Stored items:

== Segment start ==

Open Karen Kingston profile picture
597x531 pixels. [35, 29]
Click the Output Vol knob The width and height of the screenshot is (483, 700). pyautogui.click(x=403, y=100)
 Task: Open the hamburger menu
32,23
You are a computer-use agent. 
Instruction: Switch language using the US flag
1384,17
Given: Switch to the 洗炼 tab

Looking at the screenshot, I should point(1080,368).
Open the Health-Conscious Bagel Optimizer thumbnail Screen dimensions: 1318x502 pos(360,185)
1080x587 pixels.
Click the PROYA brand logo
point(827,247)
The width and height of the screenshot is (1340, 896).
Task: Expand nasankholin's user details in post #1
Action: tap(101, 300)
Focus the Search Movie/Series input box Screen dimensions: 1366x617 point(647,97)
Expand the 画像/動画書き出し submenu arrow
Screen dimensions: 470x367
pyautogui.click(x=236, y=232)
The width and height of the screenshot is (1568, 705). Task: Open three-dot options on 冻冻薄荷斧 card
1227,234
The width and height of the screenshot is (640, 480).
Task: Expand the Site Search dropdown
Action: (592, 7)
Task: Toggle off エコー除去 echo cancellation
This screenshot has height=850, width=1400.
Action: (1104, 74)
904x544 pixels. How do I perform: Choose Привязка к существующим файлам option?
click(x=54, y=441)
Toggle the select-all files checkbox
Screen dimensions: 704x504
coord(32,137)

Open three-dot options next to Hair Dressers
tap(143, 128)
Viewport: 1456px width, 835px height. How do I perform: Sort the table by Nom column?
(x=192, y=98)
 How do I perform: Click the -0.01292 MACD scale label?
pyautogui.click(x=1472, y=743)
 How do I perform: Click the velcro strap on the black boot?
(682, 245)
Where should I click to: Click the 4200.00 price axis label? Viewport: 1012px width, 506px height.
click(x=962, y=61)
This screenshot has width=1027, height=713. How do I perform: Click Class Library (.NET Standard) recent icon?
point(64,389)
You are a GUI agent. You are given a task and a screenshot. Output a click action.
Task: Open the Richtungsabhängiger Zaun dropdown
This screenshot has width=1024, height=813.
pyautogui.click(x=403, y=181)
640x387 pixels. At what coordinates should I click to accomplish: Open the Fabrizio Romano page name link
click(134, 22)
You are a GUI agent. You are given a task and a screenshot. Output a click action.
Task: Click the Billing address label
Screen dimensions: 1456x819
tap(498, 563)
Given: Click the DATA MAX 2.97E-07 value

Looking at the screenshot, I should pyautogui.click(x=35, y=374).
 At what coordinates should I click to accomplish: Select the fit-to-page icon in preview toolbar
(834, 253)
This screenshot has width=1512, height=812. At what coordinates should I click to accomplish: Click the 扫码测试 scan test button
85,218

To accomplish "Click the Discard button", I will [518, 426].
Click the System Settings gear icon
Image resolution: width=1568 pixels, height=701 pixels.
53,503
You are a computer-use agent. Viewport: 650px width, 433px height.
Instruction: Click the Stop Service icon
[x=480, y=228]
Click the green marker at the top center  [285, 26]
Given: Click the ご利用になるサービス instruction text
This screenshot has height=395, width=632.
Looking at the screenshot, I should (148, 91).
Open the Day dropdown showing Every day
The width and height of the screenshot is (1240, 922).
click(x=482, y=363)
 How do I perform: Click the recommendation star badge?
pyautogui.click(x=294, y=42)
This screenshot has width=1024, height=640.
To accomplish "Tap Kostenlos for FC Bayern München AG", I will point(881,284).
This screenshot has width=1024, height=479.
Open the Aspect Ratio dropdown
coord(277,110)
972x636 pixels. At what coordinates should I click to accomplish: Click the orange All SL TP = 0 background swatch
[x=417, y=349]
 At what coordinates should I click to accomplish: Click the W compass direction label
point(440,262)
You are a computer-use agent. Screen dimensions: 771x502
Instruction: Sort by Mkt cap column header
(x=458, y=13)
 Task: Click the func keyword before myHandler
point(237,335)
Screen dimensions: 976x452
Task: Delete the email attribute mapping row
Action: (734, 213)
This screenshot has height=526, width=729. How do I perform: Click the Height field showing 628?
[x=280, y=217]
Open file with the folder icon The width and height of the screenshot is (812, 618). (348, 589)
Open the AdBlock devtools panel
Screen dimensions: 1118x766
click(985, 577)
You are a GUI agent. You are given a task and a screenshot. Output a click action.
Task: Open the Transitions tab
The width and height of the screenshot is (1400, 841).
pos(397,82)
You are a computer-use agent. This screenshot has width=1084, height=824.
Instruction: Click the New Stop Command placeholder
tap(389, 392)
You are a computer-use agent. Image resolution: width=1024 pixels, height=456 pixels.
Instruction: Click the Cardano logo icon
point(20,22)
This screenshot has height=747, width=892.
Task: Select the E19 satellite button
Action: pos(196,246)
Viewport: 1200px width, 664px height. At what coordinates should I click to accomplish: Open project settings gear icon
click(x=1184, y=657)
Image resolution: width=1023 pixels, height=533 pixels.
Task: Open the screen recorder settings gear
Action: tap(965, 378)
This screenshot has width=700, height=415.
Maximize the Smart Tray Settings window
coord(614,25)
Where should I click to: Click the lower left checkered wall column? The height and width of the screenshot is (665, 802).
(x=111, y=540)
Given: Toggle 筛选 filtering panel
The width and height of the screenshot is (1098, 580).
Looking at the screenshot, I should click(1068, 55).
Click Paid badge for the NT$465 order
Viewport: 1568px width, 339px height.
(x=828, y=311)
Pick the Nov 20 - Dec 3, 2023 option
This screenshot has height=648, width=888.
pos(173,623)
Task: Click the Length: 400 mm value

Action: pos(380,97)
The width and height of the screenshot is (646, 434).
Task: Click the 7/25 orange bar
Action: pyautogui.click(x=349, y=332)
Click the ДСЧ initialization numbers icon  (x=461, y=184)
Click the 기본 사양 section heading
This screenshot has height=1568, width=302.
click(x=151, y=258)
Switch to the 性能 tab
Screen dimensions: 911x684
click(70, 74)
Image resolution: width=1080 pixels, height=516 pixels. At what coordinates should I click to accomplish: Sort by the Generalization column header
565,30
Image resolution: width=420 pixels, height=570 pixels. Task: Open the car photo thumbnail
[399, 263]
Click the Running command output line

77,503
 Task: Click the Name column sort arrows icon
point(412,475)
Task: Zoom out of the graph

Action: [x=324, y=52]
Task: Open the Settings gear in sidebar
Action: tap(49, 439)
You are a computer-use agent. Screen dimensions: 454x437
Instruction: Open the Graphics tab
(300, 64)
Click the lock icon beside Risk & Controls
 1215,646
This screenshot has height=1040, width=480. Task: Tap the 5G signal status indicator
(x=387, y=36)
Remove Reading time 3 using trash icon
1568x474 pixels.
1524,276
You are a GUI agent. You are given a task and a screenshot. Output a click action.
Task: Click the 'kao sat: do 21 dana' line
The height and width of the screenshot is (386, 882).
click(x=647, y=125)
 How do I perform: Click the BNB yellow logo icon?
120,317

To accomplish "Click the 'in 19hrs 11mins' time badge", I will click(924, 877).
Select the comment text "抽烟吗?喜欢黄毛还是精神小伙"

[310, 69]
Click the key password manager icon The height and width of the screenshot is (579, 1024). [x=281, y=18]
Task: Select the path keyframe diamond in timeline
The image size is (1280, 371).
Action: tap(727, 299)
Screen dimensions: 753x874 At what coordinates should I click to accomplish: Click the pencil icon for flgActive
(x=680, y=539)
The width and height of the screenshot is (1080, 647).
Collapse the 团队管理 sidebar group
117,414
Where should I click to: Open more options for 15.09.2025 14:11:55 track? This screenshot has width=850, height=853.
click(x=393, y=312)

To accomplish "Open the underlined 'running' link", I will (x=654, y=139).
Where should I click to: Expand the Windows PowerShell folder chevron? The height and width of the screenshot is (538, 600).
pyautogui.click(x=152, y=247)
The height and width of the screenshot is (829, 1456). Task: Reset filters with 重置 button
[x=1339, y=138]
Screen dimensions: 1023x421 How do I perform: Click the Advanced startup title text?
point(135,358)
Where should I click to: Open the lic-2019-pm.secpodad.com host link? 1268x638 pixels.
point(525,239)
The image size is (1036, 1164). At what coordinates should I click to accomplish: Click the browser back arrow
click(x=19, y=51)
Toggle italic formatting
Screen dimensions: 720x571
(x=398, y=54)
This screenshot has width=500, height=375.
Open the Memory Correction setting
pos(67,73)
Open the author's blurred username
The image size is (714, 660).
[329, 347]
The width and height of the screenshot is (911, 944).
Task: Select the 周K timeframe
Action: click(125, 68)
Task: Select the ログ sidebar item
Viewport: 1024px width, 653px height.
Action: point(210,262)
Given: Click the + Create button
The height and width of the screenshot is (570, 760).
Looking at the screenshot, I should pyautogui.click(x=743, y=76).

== Segment end ==

Goal of the exercise: Give an exact copy of the lines above, from the top of the records to the line that contains "Expand the 画像/動画書き出し submenu arrow", taking in both ends.

Written solution:
Open Karen Kingston profile picture
597x531 pixels. [35, 29]
Click the Output Vol knob The width and height of the screenshot is (483, 700). pyautogui.click(x=403, y=100)
 Task: Open the hamburger menu
32,23
You are a computer-use agent. 
Instruction: Switch language using the US flag
1384,17
Given: Switch to the 洗炼 tab

Looking at the screenshot, I should point(1080,368).
Open the Health-Conscious Bagel Optimizer thumbnail Screen dimensions: 1318x502 pos(360,185)
1080x587 pixels.
Click the PROYA brand logo
point(827,247)
The width and height of the screenshot is (1340, 896).
Task: Expand nasankholin's user details in post #1
Action: tap(101, 300)
Focus the Search Movie/Series input box Screen dimensions: 1366x617 point(647,97)
Expand the 画像/動画書き出し submenu arrow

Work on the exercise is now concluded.